Here, we review how the prehospital ECG can contribute to identifying the presence of myocardial ischemia in chest pain patients. We discuss the various mechanisms of myocardial ischemia and infarction, the typical patient mix of chest pain patients, the shortcomings of the ST-elevation myocardial infarction (STEMI) and non-ST-elevation myocardial infarction (NSTEMI) ECG criteria to detect a completely occluded culprit artery, the OMI ECG criteria (including the STEMI-equivalent ECG patterns) in detecting completely occluded culprit arteries, and the promise of neural networks in recognizing ECG patterns that represent complete occlusions.

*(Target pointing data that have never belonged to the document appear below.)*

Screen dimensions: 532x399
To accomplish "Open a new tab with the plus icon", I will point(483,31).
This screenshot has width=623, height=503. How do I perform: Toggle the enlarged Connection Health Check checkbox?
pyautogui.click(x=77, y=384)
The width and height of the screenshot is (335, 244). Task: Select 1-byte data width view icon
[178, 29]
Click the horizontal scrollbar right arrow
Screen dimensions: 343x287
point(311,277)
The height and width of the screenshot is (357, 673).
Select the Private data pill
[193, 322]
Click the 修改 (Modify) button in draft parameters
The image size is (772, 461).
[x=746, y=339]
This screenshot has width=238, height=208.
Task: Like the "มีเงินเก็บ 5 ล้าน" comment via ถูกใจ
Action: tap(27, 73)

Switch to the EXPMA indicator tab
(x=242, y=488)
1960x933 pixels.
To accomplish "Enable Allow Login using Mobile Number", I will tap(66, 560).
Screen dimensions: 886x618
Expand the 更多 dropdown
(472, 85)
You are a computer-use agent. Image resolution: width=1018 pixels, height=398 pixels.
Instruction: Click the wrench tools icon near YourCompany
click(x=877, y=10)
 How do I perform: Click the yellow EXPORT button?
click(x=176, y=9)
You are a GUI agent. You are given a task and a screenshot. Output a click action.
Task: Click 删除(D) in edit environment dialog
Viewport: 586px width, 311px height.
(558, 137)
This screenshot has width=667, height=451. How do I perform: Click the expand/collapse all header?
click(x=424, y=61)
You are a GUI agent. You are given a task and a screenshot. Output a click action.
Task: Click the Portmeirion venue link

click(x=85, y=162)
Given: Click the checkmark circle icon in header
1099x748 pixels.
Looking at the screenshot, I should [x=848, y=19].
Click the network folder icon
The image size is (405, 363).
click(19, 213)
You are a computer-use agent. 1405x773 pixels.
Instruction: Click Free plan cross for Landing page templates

We also discuss the relevance of detecting any ACS/ischemia, not necessarily caused by a total occlusion, in the prehospital ECG.

In addition, we discuss how serial prehospital ECGs can contribute to ischemia diagnosis. Finally, we discuss the diagnostic contribution of a serial comparison of the prehospital ECG with a previously made nonischemic ECG of the patient.



中文翻译:

胸痛患者院前心电图对心肌缺血的上下文无关识别

非创伤性胸痛是紧急医疗服务 (EMS) 紧急救护车就诊患者的常见原因。胸痛(或类似胸痛的症状)可能是无害的,但也可能预示着严重病理的急性形式,可能需要立即干预。其中一种病理是心脏缺血,这是由于血液供应和需求之间的不平衡造成的。心脏血液供应减少的原因之一是急性冠状动脉综合征(ACS,即由于冠状动脉中血栓形成ACS 是危险的,因为不可预测的过程会导致供应问题,并且血流动力学快速恶化(即心源性休克、心室颤动)的可能性很高。这就是为什么大多数胸痛患者在第一次就医时都会进行心电图检查,以包括或排除缺血作为其主诉原因。

为了快速、充分的分诊和治疗,有必要在救护车乘坐过程中立即评估院前心电图。自动解释算法支持的人类诊断工作旨在回答有关紧急程度、是否应将患者运送到哪个医疗机构以及患者到达医疗机构后指示的急性治疗和进一步诊断的决定等问题。对于 ACS,可能会在救护车乘坐过程中启动导管介入室,以便尽早进行院内治疗。

院前心电图评估和随后的分诊决策非常复杂,因为胸痛并非唯一与 ACS 相关。鉴别诊断包括其他心脏、肺部、血管、胃肠道、骨科和心理疾病。其中一些情况还可能涉及心电图异常。实际上,因胸痛被紧急送往医院的患者中只有一小部分(数量级为 10%)是 ACS 患者。鉴于该患者群体中 ACS 的患病率相对较低,诊断心电图算法的特异性应该相对较高,以防止过度治疗和干预设施溢出。另一方面,只有足够高的敏感性才能保证在需要时进行充分的治疗。

在这里,我们回顾一下院前心电图如何有助于识别胸痛患者是否存在心肌缺血。我们讨论了心肌缺血和梗死的各种机制、胸痛患者的典型患者组合、ST段抬高型心肌梗死(STEMI)和非ST段抬高型心肌梗死(NSTEMI)心电图标准检测完全闭塞的缺点。罪魁祸首动脉、检测完全闭塞罪魁祸首动脉的 OMI 心电图标准(包括 STEMI 等效心电图模式),以及神经网络在识别代表完全闭塞的心电图模式方面的前景。我们还讨论了在院前心电图中检测任何 ACS/缺血(不一定由完全闭塞引起)的相关性。

此外,我们还讨论了院前连续心电图如何有助于缺血诊断。最后,我们讨论了院前心电图与患者先前进行的非缺血心电图的系列比较的诊断贡献。